Skyfall is not the greatest Bond film ever. It’s not even a top 5 greatest Bond film ever either. However, it is a solid edition to the long running franchise and sets the franchise up for a bright future. This installment follows James Bond (Daniel Craig) and M (Judi Dench) as they try to recover the stolen MI6 hard drive that contains the identities and whereabouts of all undercover agents from a master hacker (Javier Bardem).
When it comes to directors, the James Bond series has never really gone after big names. Marc Foster was an interesting choice for Quantum of Solace, but he wasn’t exactly a name or even respected director. However, for the 50thanniversary of the Bond film franchise producers Michael G. Wilson and Barbara Broccoli went all out and snagged Oscar winning director Sam Mendes. Considering his success with the gangster genre with Road to Perdition, it seemed like Mendes could be a great fit for Skyfall. He could bring his prestige filmmaking background to this blockbuster to find the perfect combination of brainy and popcorn-y filmmaking. Mendes does just that, but the film still somehow falls short. It’s gorgeous, no doubt, and features some great characters. However, that becomes a problem when most of the sequences have a “been there, done that” feeling to it. One sequence is straight from Home Alone while it would be difficult to find an audience member who isn’t reminded of Christopher Nolan’s The Dark Knight Trilogy. Sure, the entire Bond series has always been just a mish-mash of things that have been done in film before, but with Roger Deakins’ phenomenal cinematography and such interesting characters it feels like a major disappointment this time around.

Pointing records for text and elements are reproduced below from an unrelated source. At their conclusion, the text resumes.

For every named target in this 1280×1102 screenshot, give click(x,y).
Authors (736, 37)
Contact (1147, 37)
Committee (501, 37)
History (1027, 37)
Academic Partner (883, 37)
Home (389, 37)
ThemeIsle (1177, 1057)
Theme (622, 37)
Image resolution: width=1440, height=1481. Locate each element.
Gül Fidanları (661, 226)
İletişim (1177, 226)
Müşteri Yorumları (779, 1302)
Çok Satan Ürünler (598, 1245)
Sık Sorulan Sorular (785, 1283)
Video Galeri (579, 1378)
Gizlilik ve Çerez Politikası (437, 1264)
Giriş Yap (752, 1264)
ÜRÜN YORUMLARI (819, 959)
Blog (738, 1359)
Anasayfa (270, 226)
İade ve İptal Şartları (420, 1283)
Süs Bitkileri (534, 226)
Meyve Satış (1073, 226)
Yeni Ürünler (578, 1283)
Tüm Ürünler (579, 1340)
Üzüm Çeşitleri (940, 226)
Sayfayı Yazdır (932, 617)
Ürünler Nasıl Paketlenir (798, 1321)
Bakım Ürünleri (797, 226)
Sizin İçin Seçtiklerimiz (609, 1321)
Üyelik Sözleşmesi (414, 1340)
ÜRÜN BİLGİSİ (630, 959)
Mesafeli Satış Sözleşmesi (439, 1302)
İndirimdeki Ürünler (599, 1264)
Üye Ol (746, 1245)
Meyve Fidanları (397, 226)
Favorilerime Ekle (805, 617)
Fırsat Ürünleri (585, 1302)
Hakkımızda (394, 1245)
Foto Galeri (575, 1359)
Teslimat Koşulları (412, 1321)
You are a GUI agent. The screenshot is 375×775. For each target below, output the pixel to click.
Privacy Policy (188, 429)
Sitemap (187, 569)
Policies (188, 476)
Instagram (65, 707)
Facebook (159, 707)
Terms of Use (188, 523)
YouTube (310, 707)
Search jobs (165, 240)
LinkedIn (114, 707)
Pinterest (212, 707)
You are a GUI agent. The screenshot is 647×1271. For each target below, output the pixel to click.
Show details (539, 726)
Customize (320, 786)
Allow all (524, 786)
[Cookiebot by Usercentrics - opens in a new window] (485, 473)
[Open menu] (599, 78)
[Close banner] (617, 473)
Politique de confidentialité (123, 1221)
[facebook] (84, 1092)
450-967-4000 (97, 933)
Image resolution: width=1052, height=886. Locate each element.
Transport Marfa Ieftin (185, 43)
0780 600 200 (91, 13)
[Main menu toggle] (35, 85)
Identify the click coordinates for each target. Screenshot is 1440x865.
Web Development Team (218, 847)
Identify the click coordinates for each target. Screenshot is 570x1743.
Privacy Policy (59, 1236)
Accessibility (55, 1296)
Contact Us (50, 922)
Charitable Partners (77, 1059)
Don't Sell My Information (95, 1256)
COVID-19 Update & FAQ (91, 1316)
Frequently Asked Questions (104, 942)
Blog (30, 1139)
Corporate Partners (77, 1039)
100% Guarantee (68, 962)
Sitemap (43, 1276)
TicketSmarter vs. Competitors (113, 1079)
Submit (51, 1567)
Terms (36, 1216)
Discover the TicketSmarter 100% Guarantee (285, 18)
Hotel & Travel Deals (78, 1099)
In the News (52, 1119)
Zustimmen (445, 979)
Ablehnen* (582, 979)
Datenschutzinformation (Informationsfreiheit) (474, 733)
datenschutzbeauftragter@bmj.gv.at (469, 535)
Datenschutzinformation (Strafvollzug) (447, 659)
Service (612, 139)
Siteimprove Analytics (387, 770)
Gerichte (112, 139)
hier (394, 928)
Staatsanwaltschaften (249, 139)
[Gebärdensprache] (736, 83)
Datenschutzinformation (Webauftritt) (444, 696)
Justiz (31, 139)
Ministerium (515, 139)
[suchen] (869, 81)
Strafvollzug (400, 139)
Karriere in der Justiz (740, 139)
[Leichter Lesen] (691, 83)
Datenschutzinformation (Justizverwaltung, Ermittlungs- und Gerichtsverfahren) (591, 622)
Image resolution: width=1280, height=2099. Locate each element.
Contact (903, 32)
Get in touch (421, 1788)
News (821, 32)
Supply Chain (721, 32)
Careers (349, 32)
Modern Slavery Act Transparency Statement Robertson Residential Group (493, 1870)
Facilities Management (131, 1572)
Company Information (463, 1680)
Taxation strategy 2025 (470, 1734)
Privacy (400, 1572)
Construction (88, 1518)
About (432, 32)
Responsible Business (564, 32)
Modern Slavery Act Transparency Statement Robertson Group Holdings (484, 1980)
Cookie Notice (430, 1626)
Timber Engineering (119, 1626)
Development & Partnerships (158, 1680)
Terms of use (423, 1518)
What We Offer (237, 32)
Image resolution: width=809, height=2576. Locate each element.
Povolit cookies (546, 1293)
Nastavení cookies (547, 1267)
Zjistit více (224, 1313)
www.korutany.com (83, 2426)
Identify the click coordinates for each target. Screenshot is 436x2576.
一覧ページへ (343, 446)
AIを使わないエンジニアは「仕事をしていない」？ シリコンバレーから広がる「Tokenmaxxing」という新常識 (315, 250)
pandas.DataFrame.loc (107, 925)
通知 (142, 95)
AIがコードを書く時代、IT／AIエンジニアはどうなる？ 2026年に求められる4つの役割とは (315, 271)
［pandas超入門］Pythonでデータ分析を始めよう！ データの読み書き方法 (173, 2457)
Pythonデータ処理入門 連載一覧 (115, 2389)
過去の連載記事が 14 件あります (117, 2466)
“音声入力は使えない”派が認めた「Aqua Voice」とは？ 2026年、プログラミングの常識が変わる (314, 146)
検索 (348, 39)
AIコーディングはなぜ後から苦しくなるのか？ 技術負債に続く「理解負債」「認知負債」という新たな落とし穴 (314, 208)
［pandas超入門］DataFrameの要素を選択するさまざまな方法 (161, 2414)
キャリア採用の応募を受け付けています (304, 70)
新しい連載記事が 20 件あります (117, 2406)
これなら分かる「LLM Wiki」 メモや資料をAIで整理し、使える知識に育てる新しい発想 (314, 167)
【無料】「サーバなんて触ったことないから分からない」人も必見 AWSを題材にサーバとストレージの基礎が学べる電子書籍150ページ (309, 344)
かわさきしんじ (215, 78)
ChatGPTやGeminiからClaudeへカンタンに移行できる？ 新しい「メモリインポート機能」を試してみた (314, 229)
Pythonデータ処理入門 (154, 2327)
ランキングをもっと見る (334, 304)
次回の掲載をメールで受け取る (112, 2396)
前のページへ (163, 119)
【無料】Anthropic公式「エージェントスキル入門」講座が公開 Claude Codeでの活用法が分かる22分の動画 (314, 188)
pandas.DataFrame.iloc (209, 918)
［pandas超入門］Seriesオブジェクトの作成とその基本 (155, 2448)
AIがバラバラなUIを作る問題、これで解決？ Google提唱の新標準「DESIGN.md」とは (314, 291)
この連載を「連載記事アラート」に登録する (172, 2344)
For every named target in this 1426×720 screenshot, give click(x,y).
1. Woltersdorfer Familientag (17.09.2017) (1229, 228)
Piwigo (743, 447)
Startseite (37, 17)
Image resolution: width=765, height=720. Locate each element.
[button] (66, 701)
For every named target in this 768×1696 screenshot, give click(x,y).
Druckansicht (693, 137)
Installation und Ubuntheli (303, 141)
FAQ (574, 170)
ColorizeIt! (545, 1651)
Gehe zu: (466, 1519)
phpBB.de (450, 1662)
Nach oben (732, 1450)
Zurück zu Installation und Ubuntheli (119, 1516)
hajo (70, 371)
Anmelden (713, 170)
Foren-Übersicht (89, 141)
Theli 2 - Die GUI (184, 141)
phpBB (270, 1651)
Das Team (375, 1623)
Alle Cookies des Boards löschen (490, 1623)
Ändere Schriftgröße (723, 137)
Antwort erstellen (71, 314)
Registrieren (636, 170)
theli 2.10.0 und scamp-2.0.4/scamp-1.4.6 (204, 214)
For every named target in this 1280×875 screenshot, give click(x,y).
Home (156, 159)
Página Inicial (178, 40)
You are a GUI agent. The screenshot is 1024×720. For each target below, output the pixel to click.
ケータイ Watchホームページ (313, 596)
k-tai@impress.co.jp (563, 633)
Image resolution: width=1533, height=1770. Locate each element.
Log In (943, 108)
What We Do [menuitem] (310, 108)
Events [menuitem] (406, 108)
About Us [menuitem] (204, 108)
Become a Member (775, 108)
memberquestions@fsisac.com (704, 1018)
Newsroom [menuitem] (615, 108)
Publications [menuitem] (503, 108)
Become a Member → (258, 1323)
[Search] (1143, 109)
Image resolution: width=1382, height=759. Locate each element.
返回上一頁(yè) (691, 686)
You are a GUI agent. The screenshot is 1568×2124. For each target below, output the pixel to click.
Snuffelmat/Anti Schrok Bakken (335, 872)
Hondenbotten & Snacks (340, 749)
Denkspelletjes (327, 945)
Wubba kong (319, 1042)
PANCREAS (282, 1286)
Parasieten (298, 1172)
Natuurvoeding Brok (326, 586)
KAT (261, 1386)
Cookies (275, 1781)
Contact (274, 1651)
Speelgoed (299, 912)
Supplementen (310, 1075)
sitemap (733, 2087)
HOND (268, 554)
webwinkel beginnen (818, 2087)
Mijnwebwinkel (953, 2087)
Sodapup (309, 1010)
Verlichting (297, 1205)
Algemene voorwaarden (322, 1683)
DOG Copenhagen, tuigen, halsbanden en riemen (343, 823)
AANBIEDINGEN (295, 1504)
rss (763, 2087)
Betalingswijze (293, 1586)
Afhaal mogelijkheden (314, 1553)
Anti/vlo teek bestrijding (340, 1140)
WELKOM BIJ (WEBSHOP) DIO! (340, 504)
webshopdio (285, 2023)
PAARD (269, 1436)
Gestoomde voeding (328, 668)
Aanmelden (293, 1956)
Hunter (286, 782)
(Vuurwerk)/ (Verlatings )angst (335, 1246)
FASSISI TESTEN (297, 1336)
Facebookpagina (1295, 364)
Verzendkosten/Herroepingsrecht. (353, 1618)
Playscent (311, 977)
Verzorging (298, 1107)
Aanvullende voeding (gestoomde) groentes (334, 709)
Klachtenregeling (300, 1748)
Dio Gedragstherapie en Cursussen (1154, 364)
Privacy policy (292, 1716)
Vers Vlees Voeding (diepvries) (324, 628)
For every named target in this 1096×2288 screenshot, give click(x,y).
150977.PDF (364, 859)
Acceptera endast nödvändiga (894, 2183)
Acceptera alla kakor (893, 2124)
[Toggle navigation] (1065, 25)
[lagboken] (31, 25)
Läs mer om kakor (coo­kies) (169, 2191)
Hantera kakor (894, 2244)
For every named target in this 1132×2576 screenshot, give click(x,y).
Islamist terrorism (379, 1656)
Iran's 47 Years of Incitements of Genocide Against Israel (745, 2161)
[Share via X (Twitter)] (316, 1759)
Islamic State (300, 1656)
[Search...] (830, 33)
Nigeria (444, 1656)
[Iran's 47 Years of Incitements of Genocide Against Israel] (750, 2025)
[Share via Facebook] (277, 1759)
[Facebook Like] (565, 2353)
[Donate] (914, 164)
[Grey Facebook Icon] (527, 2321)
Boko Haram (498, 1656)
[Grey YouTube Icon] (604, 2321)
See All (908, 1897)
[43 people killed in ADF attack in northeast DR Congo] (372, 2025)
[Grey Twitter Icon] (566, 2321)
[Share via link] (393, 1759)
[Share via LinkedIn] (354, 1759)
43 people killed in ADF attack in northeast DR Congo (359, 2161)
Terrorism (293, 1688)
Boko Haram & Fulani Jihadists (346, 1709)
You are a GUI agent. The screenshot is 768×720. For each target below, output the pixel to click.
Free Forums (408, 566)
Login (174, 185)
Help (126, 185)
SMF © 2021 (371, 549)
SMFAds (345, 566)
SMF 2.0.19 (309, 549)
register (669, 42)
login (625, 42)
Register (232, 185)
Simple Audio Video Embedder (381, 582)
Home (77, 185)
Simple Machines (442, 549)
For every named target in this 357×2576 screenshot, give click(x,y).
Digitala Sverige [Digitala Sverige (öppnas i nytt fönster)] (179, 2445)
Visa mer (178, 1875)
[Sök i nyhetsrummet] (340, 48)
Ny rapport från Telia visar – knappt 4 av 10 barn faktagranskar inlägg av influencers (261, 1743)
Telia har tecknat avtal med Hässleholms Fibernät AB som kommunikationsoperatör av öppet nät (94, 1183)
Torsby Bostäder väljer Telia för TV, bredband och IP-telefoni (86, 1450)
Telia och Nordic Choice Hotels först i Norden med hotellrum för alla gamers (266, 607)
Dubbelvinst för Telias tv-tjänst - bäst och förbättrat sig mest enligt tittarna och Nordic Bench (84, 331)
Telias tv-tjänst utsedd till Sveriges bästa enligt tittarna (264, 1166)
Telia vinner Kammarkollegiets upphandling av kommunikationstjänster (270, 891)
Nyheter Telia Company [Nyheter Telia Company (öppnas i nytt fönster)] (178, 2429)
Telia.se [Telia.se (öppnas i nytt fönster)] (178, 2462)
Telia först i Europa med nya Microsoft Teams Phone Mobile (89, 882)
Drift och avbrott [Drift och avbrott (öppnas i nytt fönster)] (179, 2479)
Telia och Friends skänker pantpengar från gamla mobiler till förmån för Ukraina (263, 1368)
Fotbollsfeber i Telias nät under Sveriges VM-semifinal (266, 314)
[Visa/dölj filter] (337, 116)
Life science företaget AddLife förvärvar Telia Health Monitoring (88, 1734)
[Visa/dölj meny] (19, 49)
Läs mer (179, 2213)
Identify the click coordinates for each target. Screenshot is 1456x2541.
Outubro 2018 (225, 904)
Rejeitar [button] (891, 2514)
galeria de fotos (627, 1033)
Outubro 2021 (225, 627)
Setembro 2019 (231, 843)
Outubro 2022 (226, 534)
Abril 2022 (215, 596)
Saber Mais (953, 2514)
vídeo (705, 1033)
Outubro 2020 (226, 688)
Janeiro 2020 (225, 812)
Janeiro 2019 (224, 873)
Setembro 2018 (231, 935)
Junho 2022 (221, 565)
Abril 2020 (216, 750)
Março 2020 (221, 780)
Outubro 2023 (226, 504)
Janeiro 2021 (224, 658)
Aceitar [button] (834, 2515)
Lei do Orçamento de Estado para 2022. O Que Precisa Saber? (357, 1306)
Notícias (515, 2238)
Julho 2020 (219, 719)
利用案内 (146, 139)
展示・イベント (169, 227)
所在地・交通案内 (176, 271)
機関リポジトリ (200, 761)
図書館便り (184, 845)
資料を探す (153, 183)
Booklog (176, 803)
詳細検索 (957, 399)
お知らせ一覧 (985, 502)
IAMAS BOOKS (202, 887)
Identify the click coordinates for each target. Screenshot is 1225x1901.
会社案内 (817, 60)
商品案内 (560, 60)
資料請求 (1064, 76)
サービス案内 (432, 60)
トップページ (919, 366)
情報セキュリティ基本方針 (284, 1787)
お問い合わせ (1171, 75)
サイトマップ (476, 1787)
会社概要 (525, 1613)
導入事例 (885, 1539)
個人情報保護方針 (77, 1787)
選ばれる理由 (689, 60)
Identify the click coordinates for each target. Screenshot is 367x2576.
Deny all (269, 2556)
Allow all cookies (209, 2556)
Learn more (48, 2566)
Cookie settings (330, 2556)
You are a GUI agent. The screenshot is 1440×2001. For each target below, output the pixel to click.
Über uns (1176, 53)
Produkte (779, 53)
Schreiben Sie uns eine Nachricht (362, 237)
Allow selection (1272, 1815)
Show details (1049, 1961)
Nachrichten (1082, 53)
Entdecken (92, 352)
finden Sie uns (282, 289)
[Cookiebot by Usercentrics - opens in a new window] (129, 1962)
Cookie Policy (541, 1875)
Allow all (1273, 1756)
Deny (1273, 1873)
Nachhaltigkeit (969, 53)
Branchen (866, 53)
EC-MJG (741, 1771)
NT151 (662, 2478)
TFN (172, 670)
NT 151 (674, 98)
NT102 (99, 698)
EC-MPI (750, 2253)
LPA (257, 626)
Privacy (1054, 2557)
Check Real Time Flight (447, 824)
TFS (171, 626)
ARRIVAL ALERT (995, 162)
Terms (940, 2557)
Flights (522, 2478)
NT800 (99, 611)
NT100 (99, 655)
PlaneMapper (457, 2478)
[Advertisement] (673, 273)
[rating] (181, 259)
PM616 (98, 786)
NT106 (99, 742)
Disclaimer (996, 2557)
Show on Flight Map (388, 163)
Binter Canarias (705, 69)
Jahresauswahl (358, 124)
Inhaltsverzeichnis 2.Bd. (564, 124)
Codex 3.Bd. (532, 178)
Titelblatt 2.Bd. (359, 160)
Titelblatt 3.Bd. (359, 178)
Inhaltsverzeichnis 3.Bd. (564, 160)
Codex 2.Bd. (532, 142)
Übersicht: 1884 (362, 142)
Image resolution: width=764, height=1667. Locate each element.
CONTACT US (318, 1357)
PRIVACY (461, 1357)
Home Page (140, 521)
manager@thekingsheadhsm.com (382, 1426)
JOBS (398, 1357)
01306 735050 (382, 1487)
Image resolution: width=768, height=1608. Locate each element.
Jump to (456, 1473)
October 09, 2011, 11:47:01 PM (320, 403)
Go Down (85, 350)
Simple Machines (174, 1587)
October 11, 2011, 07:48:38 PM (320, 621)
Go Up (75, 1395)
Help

Mendes doesn’t deserve all the blame as the script by John Logan, Neal Purvis and Robert Wade tries to do way too much. However, they deserve credit for building up such great characters.
So does the loaded cast. Daniel Craig returns for his third outing as James Bond. Craig continues to do great work in the role even if he is hampered by a symptom of “too many characters in too short of a film”. He still has trouble landing all the quips, but he brings a physicality and seriousness to the role that no previous actor has come close to matching. Javier Bardem is the highlight of the supporting cast. He is just playing a version of Heath Ledger’s The Joker but he leaves almost as big of a shadow in the film as that character. Judi Dench gets her best material to date with the franchise and she really delivers. Ralph Fiennes and Naomie Harris get some surprising roles and they do justice to them while Berenice Marlohe leaves a lasting impression in a brief role.
Skyfall tries to do way too much and some of that is unfortunately just rehash of better films. Despite that the film leaves the James Bond franchise in a good place for it’s 50th Anniversary and don’t be surprised if we are still talking about this franchise fifty years from now.